#### [GIVEN DATA]
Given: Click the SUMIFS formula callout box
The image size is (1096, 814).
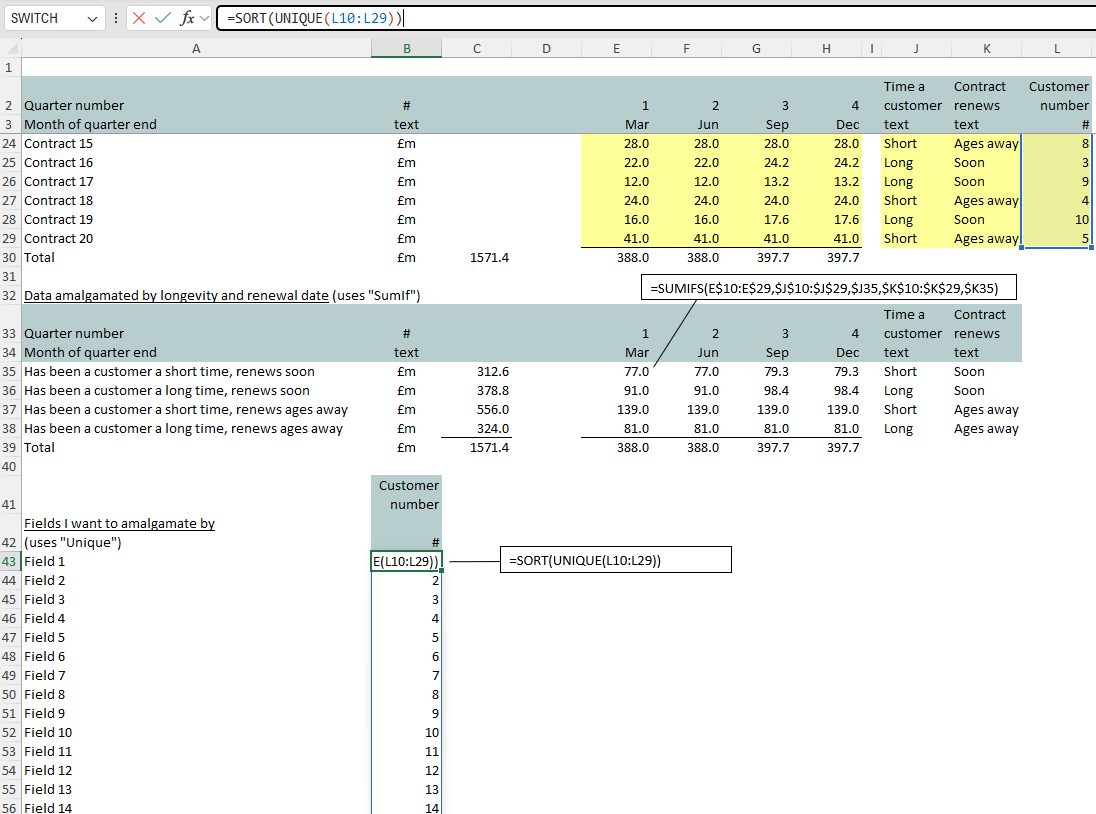Looking at the screenshot, I should point(829,288).
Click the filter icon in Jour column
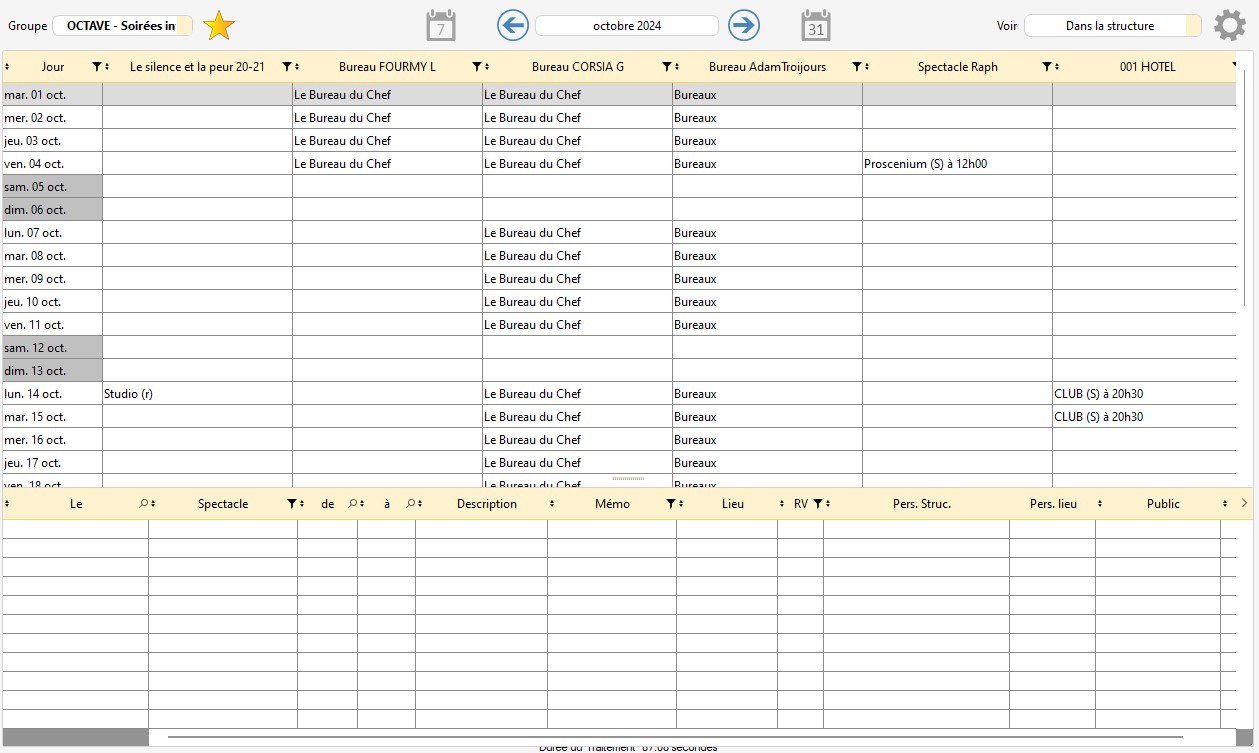 [96, 67]
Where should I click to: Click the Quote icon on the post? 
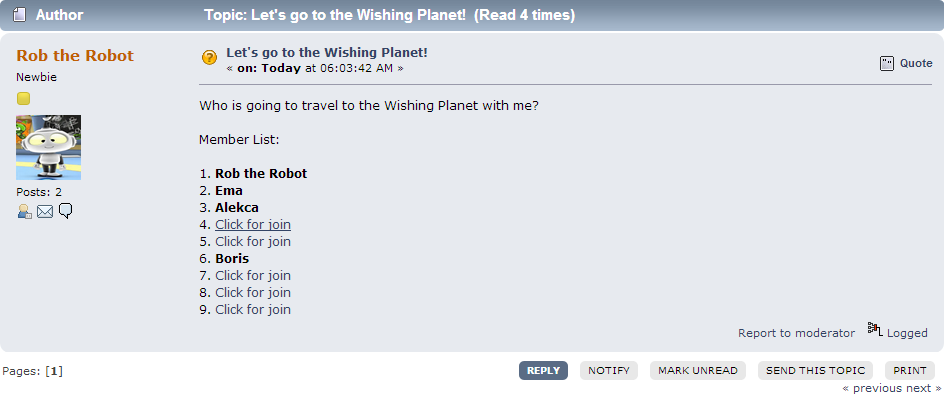click(x=887, y=63)
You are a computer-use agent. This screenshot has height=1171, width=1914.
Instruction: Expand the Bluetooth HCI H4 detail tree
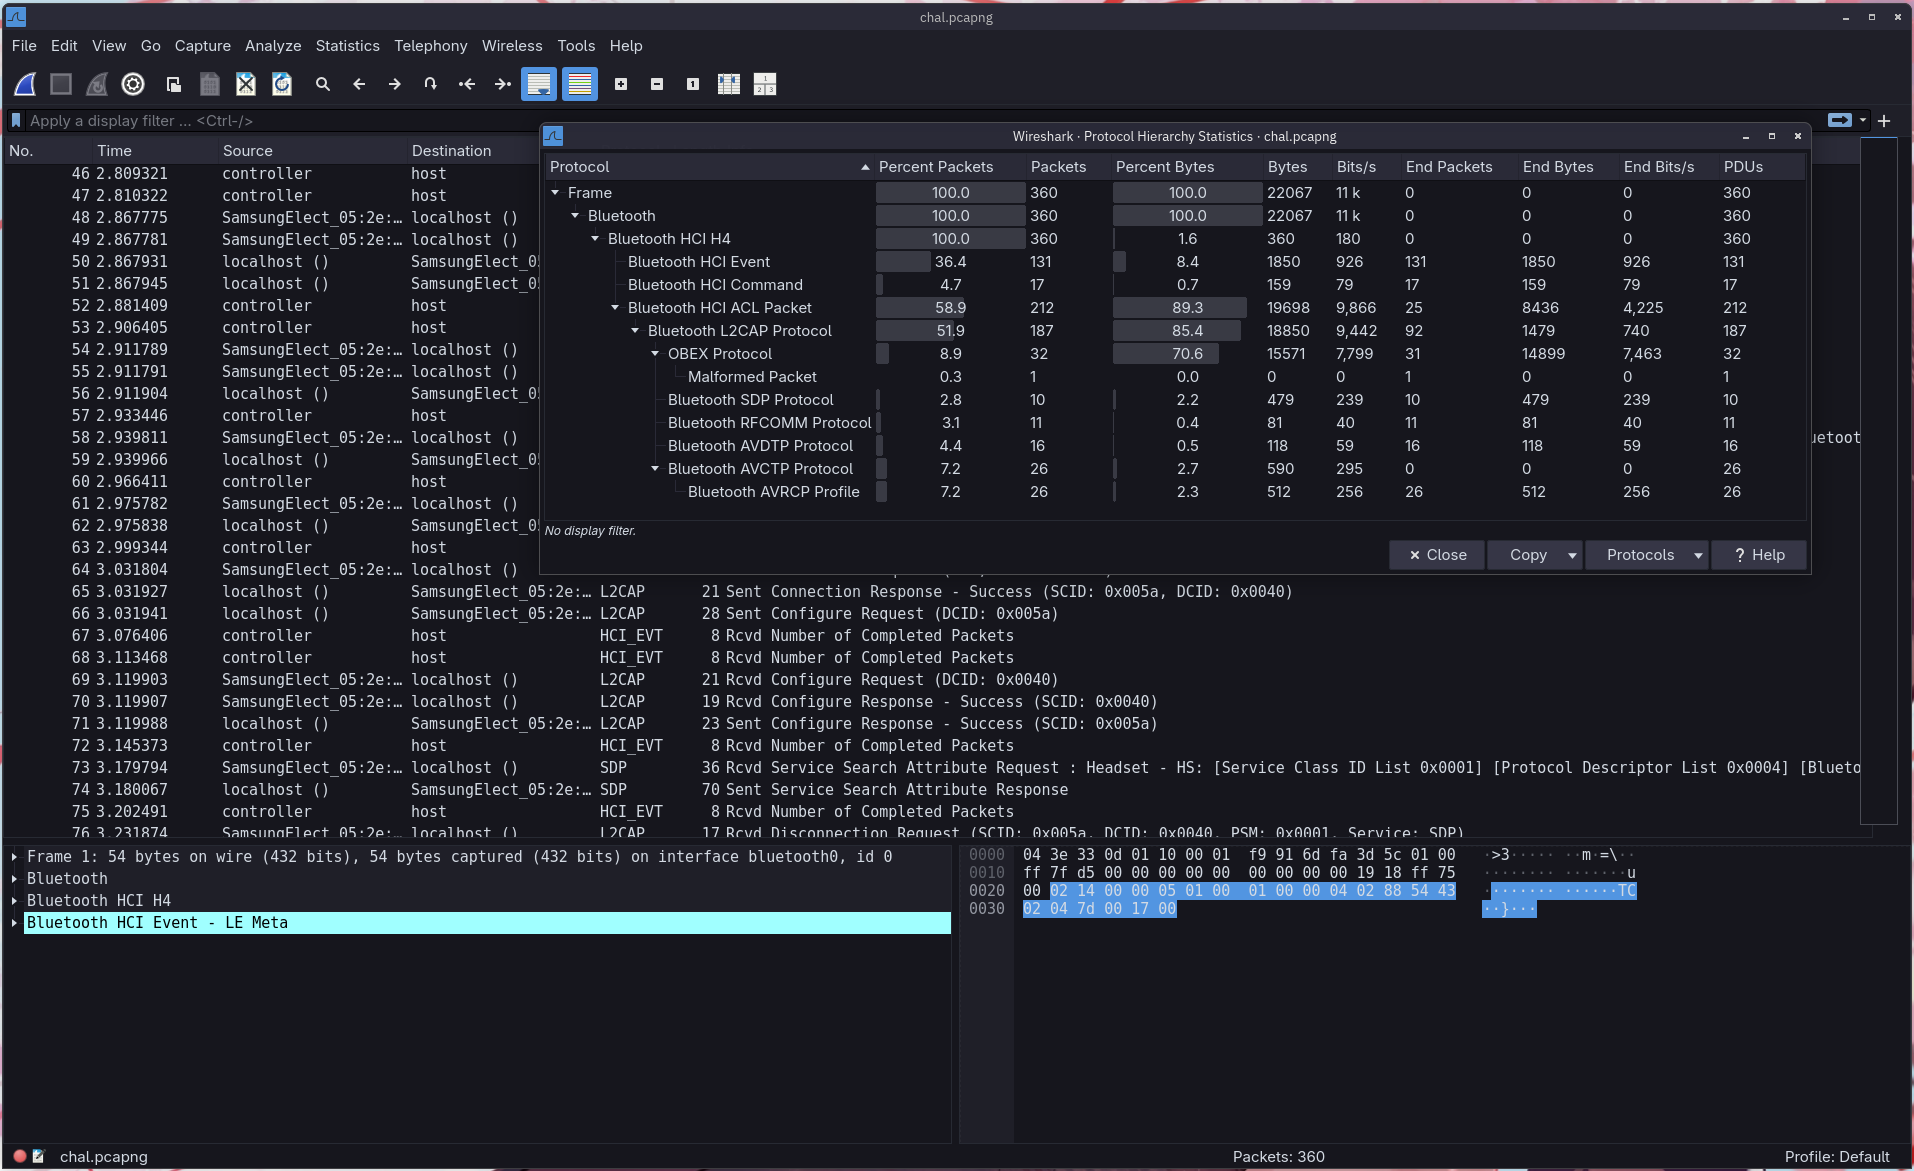pos(14,900)
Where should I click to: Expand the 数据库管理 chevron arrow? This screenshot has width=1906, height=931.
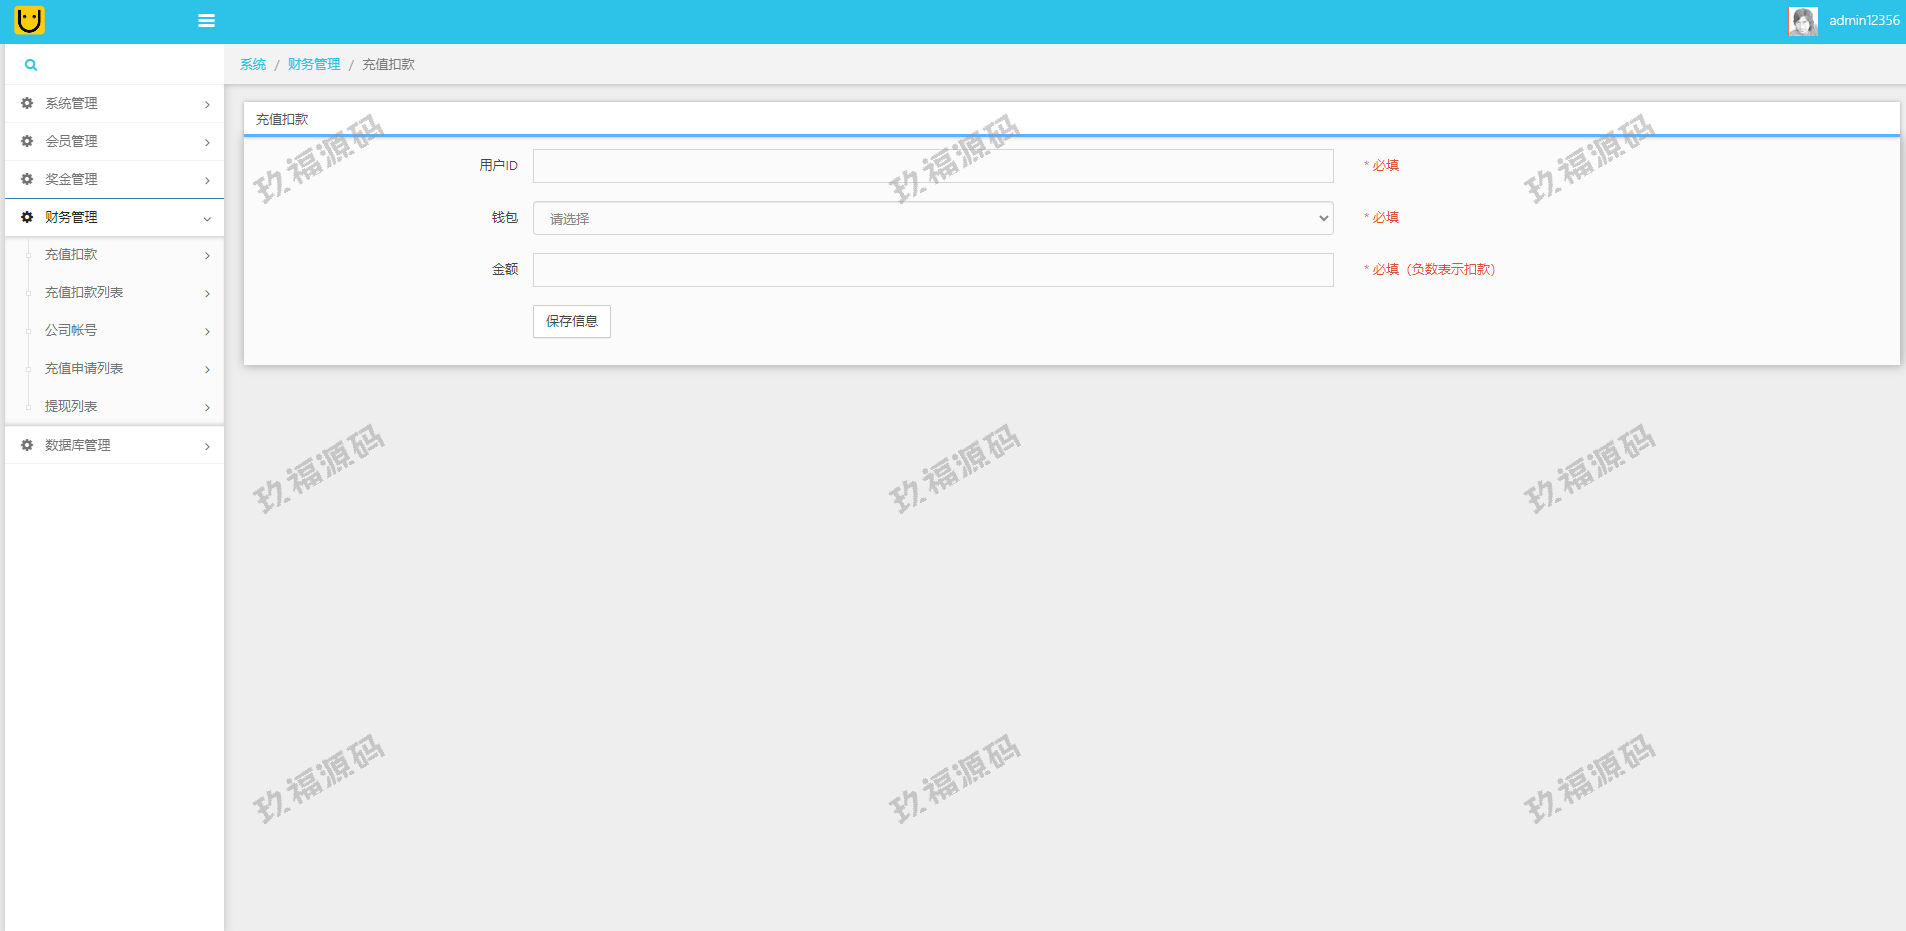[x=207, y=447]
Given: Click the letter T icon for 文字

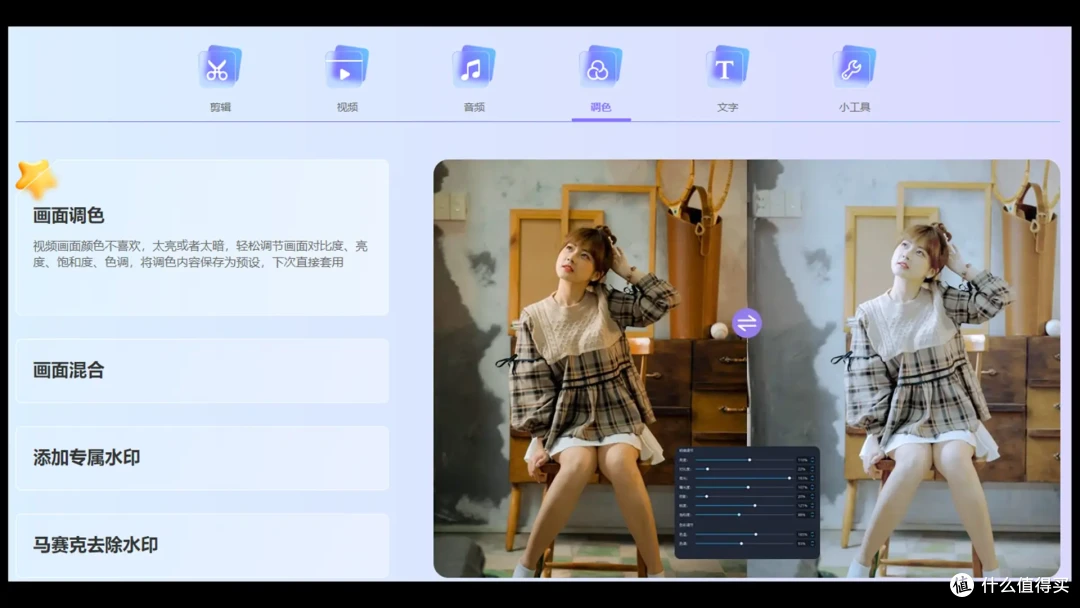Looking at the screenshot, I should (727, 68).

#### [WHAT IS NEEDED]
Transcribe the whole listing above exactly and leave out the pictures.

#### [ANSWER AREA]
Given: Click the SUMIFS formula callout box
The image size is (1096, 814).
Looking at the screenshot, I should point(829,288).
Click the filter icon in Jour column
 [96, 67]
Where should I click to: Click the Quote icon on the post? 
click(x=887, y=63)
You are a computer-use agent. This screenshot has height=1171, width=1914.
Instruction: Expand the Bluetooth HCI H4 detail tree
pos(14,900)
Where should I click to: Expand the 数据库管理 chevron arrow? This screenshot has width=1906, height=931.
[x=207, y=447]
Given: Click the letter T icon for 文字

Looking at the screenshot, I should (727, 68).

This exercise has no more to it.